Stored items

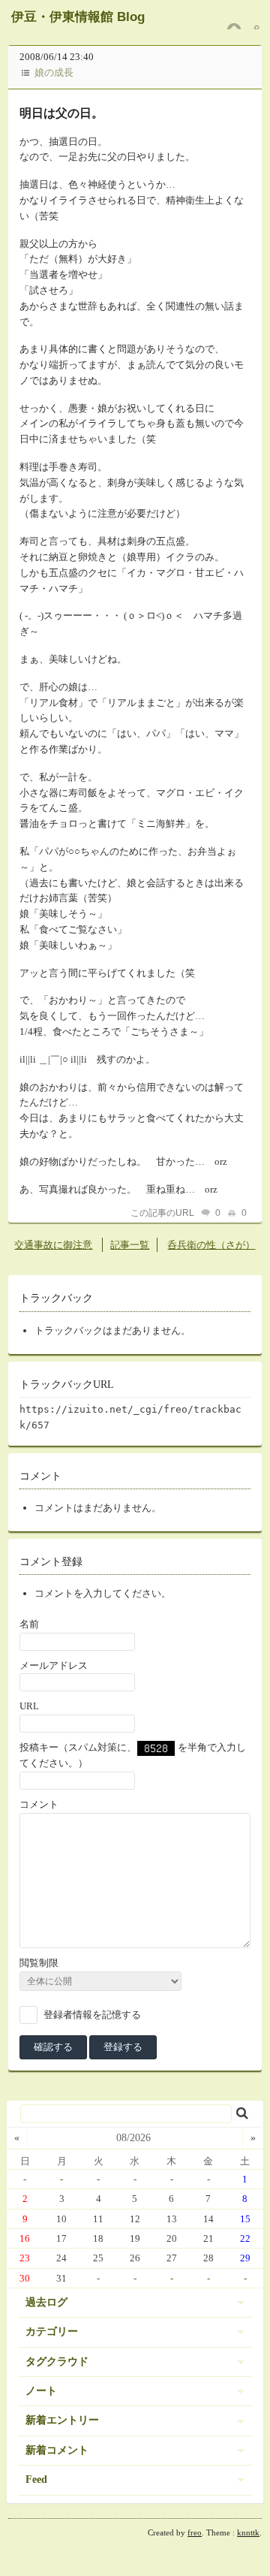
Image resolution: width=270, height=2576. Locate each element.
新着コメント (57, 2450)
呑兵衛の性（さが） (211, 1244)
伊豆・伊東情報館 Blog (78, 17)
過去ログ (47, 2302)
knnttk (248, 2532)
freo (195, 2532)
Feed (36, 2479)
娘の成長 (54, 72)
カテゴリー (52, 2331)
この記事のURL (162, 1213)
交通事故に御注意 (53, 1244)
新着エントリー (62, 2420)
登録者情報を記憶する (92, 2013)
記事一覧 (129, 1244)
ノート (41, 2391)
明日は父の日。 (62, 113)
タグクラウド (57, 2361)
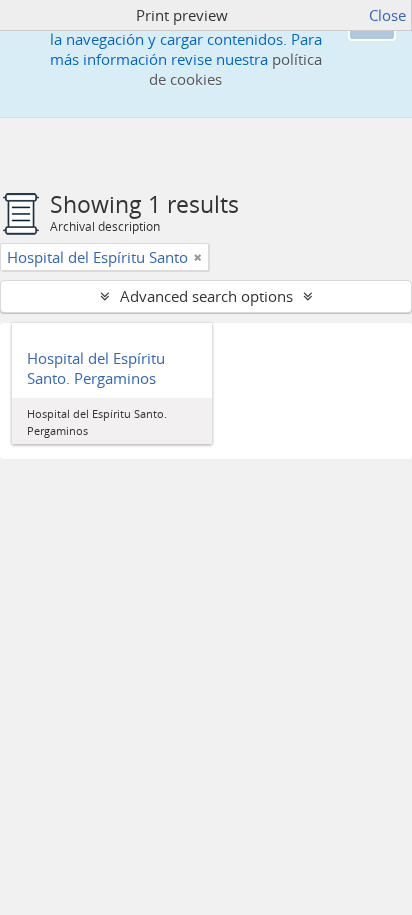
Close (387, 15)
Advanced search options (206, 296)
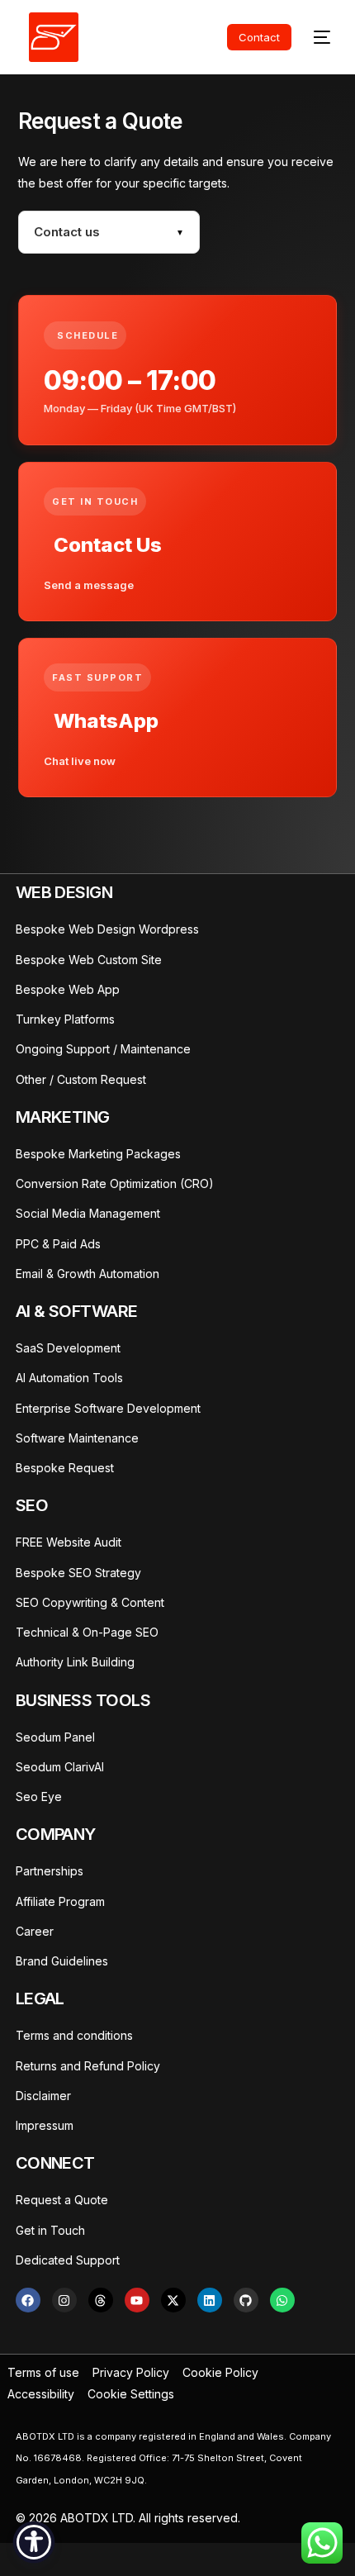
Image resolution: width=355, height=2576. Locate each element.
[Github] (246, 2300)
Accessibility (40, 2394)
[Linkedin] (209, 2300)
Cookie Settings (131, 2394)
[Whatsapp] (282, 2300)
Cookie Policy (220, 2372)
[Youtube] (137, 2300)
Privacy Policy (130, 2372)
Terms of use (43, 2372)
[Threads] (100, 2300)
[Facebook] (28, 2300)
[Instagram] (64, 2300)
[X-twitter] (173, 2300)
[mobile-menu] (310, 37)
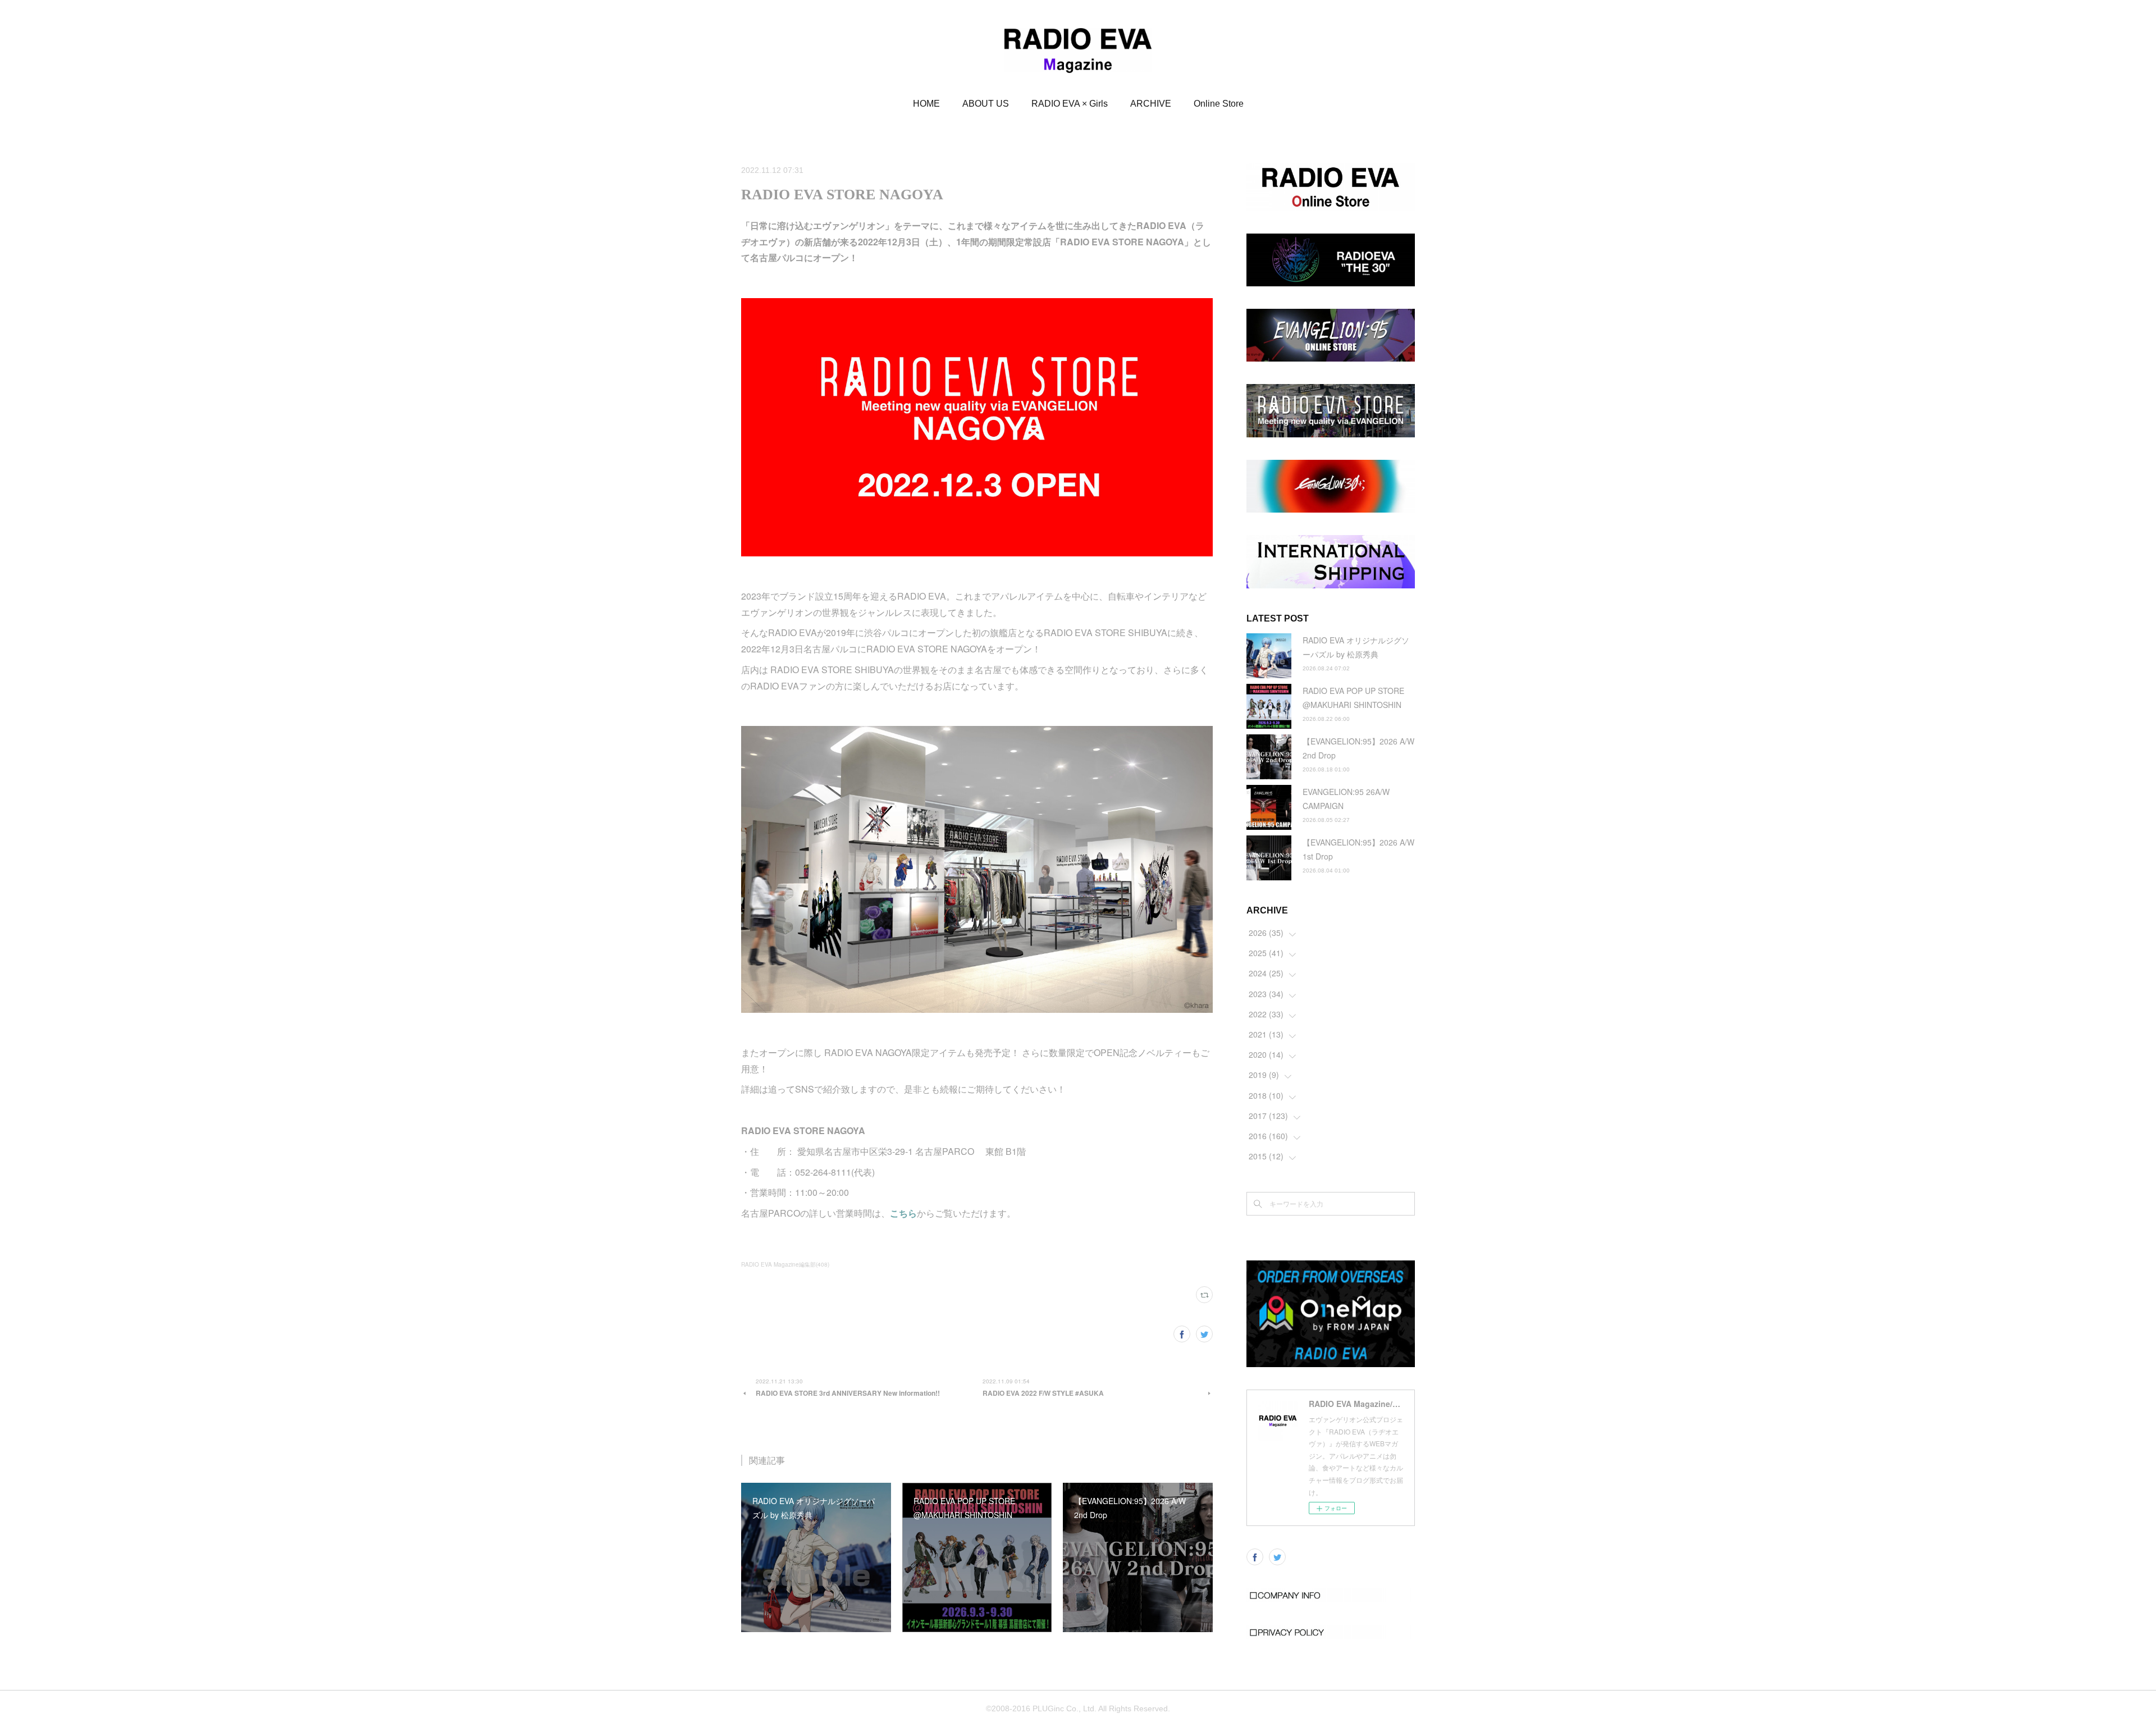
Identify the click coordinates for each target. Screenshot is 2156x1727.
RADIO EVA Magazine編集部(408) (785, 1264)
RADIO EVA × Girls (1069, 103)
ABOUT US (985, 103)
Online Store (1219, 103)
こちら (903, 1213)
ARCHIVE (1150, 103)
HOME (926, 103)
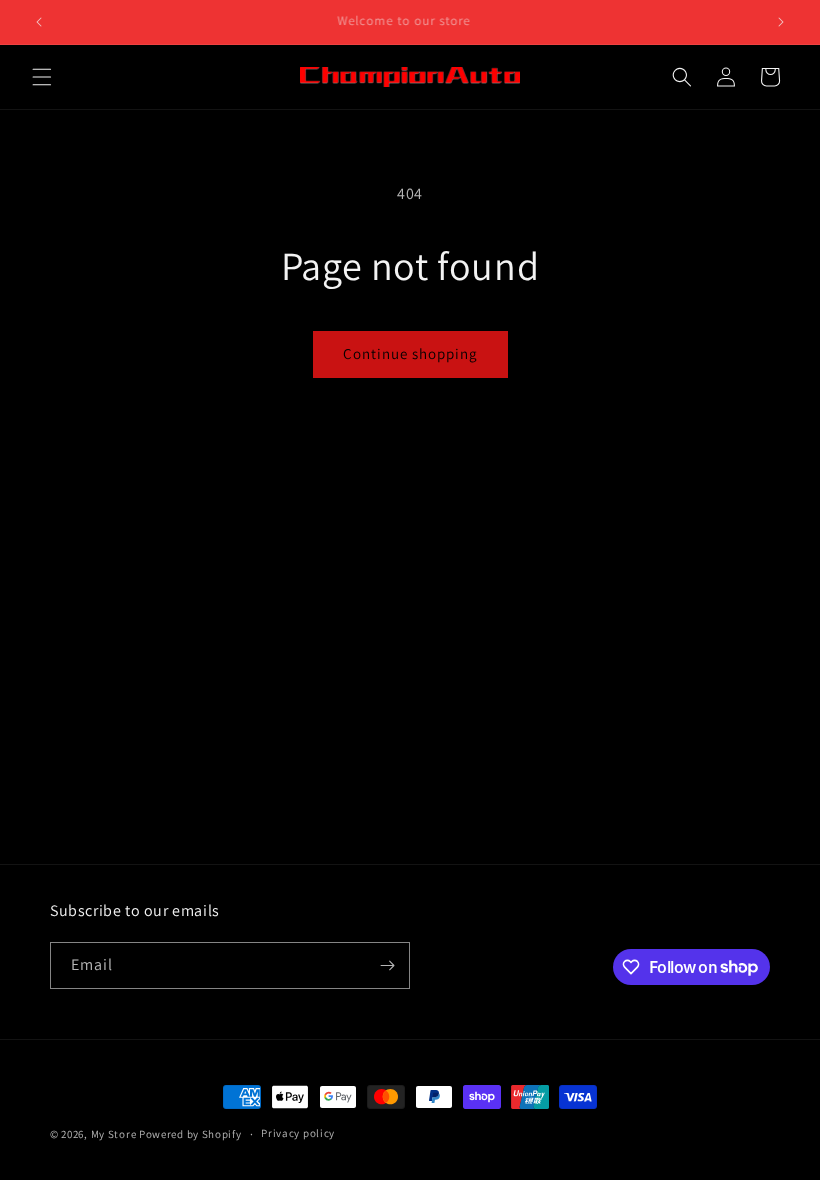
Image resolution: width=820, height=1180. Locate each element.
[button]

■ Activity: Without the images, write out all of the records exactly.

■ Answer to this exercise:
Image resolution: width=270, height=2576. Locate each element.
新着コメント (57, 2450)
呑兵衛の性（さが） (211, 1244)
伊豆・伊東情報館 Blog (78, 17)
過去ログ (47, 2302)
knnttk (248, 2532)
freo (195, 2532)
Feed (36, 2479)
娘の成長 (54, 72)
カテゴリー (52, 2331)
この記事のURL (162, 1213)
交通事故に御注意 (53, 1244)
新着エントリー (62, 2420)
登録者情報を記憶する (92, 2013)
記事一覧 (129, 1244)
ノート (41, 2391)
明日は父の日。 (62, 113)
タグクラウド (57, 2361)
Close (387, 15)
Advanced search options (206, 296)
Image resolution: width=355, height=2576. Locate each element.
[Github] (246, 2300)
Accessibility (40, 2394)
[Linkedin] (209, 2300)
Cookie Settings (131, 2394)
[Whatsapp] (282, 2300)
Cookie Policy (220, 2372)
[Youtube] (137, 2300)
Privacy Policy (130, 2372)
Terms of use (43, 2372)
[Threads] (100, 2300)
[Facebook] (28, 2300)
[Instagram] (64, 2300)
[X-twitter] (173, 2300)
[mobile-menu] (310, 37)
Identify the click coordinates for each target. Screenshot is 2156x1727.
RADIO EVA Magazine編集部(408) (785, 1264)
RADIO EVA × Girls (1069, 103)
ABOUT US (985, 103)
Online Store (1219, 103)
こちら (903, 1213)
ARCHIVE (1150, 103)
HOME (926, 103)
Image resolution: width=820, height=1180. Locate each element.
[button]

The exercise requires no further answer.